After you’ve experienced traditional poutine, then it is time for some delightful gourmet poutine.

Here are some of the best poutine in Quebec City – in no particular order

Chez Ashton

Best poutine in Quebec City - Chez Ashton poutine in a round foil pan
chez ashton

Here are our choices for the best traditional poutine in Quebec City. A go-to spot for late-night poutine lovers, Chez Ashton is a Quebec fast-food chain with several restaurants in Quebec City, including restaurants in Grand Allée, Old Quebec, and Saint-Roch.

The first order of business? Order traditional poutine served in a foil pan – perfect for keeping it hot. In winter, Chez Ashton offers poutine deals based on the weather: if it’s -15ºC, then your poutine is 15% off, -25ºC means 25% off, and so on.

Le Chic Shack

gourmet poutine from le chic shack
le chic shack

I’m a big fan of Le Chic Shack, and make sure to visit at least once a month. While their gourmet burgers and milkshakes are divine, sometimes we NEED a bowl of mouth-watering gourmet poutine made with large potato wedges instead of fries.

While I like them all, I highly recommend trying La Braisée (braised beef in red wine, parmesan, cheese curds, horseradish aioli) or La Forestière (Wild mushroom ragout, parmesan, cheese curds, French shallots).

Buffet de l’Antiquaire

hearty breakfast poutine - best poutine in quebec city
buffet de antiquaire

A Quebec City institution, Buffet de l’Antiquaire is a favourite of both locals and visitors. Breakfast is our favourite time to visit – nothing quite like a diner breakfast to get you going for the day.

Try their artery-clogging breakfast poutine with sausage, ham, bacon, cheese, fries, hollandaise and a fried egg. Or choose something less deadly. Either way, you’ll leave with a full and satisfied belly!

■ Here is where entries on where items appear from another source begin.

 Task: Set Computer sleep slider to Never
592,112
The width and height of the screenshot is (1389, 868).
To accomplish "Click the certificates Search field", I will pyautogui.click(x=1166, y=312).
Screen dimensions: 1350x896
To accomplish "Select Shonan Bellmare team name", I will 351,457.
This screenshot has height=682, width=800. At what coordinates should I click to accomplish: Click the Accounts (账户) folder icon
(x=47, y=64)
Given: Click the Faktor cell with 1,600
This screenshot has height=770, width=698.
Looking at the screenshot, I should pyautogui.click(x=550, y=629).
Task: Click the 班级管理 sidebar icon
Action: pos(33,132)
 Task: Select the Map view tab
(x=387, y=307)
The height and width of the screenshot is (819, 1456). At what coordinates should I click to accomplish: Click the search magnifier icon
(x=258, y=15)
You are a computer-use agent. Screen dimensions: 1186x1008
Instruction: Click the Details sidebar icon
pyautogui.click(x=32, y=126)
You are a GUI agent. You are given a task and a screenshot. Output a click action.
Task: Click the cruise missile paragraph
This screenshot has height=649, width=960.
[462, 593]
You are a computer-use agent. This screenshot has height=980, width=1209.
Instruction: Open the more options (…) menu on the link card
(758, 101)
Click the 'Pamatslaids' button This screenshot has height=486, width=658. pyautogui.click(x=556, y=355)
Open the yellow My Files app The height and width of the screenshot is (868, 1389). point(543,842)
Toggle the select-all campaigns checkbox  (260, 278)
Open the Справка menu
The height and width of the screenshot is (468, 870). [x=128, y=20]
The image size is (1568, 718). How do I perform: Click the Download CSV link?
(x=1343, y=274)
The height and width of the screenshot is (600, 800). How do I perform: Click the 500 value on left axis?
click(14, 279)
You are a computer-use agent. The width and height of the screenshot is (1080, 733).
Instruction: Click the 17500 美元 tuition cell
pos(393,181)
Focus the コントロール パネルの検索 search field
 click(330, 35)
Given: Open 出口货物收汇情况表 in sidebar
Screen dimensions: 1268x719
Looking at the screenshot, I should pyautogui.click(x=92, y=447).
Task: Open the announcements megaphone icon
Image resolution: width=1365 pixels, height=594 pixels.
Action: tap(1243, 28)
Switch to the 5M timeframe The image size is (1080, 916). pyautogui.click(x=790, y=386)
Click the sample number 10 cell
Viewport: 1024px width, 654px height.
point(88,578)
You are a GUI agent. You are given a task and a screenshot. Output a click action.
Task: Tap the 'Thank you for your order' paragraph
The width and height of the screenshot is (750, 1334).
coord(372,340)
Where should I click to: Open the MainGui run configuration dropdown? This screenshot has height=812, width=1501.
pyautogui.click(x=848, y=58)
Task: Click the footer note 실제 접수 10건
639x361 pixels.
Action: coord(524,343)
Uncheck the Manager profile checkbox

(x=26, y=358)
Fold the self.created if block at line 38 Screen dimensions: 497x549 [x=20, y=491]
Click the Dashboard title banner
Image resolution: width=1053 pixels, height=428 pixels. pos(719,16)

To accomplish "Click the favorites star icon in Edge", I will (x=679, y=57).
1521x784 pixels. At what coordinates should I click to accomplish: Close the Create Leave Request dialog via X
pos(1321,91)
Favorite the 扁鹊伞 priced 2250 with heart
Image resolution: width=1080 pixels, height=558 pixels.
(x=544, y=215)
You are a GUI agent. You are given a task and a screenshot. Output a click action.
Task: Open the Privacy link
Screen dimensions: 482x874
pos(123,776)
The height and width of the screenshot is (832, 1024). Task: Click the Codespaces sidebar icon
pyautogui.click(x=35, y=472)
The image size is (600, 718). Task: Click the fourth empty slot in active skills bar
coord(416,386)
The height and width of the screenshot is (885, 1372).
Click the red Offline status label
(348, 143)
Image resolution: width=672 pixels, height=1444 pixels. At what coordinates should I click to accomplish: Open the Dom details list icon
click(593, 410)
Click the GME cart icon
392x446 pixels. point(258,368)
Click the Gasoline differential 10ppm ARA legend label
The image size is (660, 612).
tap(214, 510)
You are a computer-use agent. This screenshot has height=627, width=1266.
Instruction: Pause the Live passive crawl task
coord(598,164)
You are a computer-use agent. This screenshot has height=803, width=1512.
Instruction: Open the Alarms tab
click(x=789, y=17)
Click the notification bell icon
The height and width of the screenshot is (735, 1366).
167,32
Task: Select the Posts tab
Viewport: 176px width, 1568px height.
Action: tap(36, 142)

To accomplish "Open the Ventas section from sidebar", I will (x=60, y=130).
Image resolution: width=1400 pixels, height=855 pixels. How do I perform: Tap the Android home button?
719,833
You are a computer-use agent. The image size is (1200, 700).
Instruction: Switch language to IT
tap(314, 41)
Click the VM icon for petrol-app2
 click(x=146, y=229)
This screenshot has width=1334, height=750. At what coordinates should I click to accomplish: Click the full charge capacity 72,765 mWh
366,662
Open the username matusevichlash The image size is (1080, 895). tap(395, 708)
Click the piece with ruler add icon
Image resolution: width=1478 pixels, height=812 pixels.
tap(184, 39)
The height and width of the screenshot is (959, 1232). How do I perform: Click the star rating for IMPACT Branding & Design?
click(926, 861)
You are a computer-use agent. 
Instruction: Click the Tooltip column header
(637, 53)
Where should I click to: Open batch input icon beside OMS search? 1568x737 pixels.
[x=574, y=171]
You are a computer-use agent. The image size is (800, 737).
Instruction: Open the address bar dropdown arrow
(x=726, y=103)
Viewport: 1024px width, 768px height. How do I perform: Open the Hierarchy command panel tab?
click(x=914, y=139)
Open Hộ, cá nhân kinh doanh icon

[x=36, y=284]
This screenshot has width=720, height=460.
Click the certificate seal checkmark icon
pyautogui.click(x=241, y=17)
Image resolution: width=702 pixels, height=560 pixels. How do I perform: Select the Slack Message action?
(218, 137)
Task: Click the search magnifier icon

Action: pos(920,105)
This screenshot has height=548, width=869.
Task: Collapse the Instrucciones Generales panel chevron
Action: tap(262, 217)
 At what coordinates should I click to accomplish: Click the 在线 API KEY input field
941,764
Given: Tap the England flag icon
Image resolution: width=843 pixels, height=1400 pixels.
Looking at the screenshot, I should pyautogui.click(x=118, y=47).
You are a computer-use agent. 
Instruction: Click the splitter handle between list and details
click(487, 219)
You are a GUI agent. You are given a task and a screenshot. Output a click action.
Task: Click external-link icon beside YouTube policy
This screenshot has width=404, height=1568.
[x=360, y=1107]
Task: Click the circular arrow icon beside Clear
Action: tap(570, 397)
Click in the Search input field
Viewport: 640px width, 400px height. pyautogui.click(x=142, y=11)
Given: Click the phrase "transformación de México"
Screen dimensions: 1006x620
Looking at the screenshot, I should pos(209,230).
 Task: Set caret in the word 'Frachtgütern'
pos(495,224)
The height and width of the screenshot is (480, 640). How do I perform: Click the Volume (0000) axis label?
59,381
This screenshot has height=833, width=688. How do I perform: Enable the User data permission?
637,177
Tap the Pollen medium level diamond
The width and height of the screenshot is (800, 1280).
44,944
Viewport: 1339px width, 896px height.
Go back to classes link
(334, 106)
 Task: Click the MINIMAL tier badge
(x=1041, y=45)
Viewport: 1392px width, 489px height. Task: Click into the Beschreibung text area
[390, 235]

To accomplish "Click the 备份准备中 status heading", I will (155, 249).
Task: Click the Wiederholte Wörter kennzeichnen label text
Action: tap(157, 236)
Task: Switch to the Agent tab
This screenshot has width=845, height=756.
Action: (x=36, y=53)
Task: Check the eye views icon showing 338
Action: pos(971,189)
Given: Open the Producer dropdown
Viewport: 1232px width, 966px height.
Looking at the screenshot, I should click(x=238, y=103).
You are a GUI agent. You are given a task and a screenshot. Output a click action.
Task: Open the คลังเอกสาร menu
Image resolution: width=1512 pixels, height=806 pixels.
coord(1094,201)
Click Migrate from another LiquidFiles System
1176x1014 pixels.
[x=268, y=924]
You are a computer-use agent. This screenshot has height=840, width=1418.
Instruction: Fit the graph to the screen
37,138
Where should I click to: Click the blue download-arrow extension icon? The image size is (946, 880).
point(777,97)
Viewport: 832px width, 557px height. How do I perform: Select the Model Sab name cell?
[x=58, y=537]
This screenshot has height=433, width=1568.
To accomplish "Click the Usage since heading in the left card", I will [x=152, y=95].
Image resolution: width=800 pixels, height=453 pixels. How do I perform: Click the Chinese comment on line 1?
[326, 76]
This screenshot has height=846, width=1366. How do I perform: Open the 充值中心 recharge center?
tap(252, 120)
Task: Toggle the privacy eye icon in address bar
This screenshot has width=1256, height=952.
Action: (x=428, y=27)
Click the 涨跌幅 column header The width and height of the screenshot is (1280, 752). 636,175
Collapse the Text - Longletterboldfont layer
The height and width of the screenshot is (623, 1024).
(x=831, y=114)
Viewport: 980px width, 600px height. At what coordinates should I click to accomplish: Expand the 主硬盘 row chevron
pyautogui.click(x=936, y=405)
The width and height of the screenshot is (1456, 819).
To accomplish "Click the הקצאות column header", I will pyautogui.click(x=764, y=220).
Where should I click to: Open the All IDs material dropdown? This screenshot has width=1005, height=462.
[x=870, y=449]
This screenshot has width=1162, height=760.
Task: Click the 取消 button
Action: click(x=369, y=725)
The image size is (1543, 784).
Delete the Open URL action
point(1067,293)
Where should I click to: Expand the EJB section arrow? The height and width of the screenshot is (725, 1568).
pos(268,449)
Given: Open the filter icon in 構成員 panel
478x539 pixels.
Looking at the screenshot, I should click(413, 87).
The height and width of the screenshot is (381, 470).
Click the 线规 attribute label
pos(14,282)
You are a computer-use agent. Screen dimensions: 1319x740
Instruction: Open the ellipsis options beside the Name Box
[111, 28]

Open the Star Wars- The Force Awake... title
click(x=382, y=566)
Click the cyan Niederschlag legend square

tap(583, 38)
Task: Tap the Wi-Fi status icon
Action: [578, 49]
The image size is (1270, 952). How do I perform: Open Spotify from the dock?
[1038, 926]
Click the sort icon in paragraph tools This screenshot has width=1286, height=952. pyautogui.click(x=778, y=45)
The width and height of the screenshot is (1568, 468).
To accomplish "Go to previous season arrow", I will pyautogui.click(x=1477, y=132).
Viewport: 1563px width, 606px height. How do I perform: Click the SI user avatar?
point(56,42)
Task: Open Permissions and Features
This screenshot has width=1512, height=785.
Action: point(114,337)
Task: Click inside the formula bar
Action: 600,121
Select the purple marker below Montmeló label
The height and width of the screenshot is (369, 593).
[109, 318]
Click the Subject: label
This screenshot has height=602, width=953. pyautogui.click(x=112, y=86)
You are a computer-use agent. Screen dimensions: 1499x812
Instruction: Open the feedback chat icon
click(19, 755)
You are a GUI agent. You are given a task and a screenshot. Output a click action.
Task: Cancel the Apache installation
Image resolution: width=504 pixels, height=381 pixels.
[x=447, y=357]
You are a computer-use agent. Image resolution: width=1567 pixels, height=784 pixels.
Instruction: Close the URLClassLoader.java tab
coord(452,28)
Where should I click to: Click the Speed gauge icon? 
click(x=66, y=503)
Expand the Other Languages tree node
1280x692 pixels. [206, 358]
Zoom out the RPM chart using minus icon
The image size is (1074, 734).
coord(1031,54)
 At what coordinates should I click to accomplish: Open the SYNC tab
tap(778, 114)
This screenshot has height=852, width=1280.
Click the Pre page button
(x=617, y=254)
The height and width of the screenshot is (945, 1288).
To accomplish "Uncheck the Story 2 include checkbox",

poutine topped with sliced sausage at Poutineville

Relatively new to Quebec City, Poutineville is located on rue Saint-Joseph Ouest in the neighbourhood of Saint-Roch. A Montreal poutine chain, Poutineville is the perfect place for those who love poutine and are not afraid to mix flavours.

While the traditional poutine is delicious, I highly recommend trying their build-your-own poutine menu. A word of caution, the portions are HUGE, so come hungry – and don’t be afraid to order kids-size poutine.

Chez Micheline

traditional poutine from Chez Micheline
chez micheline

Technically located in Saint-Augustin-de-Desmaures, Chez Michelin is definitely worth the short drive from Quebec City. Yes, the poutine is that good! On a hot summer day, be prepared to wait in line for a little bit. It is worth it though.

The fries are a little crunchy, and the sauce (gravy) is velvety and piping hot. I get hungry every time I think of the poutine here. Many locals will agree, this place serves up some of the best poutine in Quebec City, well, near the city at least. Haha

La Bûche

poutine with chucks os italian sausage at La Buche
la buche

You’ll find La Bûche on rue Saint-Louis, one of the busier streets in Old Quebec’s Upper Town (it’s a couple minutes walk from Château Frontenac). The restaurant’s cabane à sucre vibe and decor attract quite a few tourists, but unlike some tourist traps in the city, the food here is quite good!

The poutine, in particular, is a rather filling dish. This is definitely a place for wearing comfy pants.

Holy Burgers

best poutine in quebec city - holy burger
holy burger

Holy Burgers opened up at the Pyramid in Ste-Foy in 2022, and damn, I am hoping they open more locations soon. While I am a huge fan of their burgers, they also have lovely selections of poutines to try. I’ve mostly eaten the traditional, which is quite good. Come hungry and be prepared to leave full!


Poutine topped with foie gras at Q-de-sac

Tucked into a, somewhat, quiet corner of Petit-Champlain, Q-de-Sac is my go-to for delicious French onion soup, but also for slightly over-the-top poutine. As was the case in the summer of 2021 when I took my cousin (who was visiting from Ontario) here and ordered poutine with foie gras! The fries were a little crunchy and a little soft, the cheese curds were squeaky, the sauce was hot, and the foie gras was perfection. It was indulgent but definitely worth the extra pounds.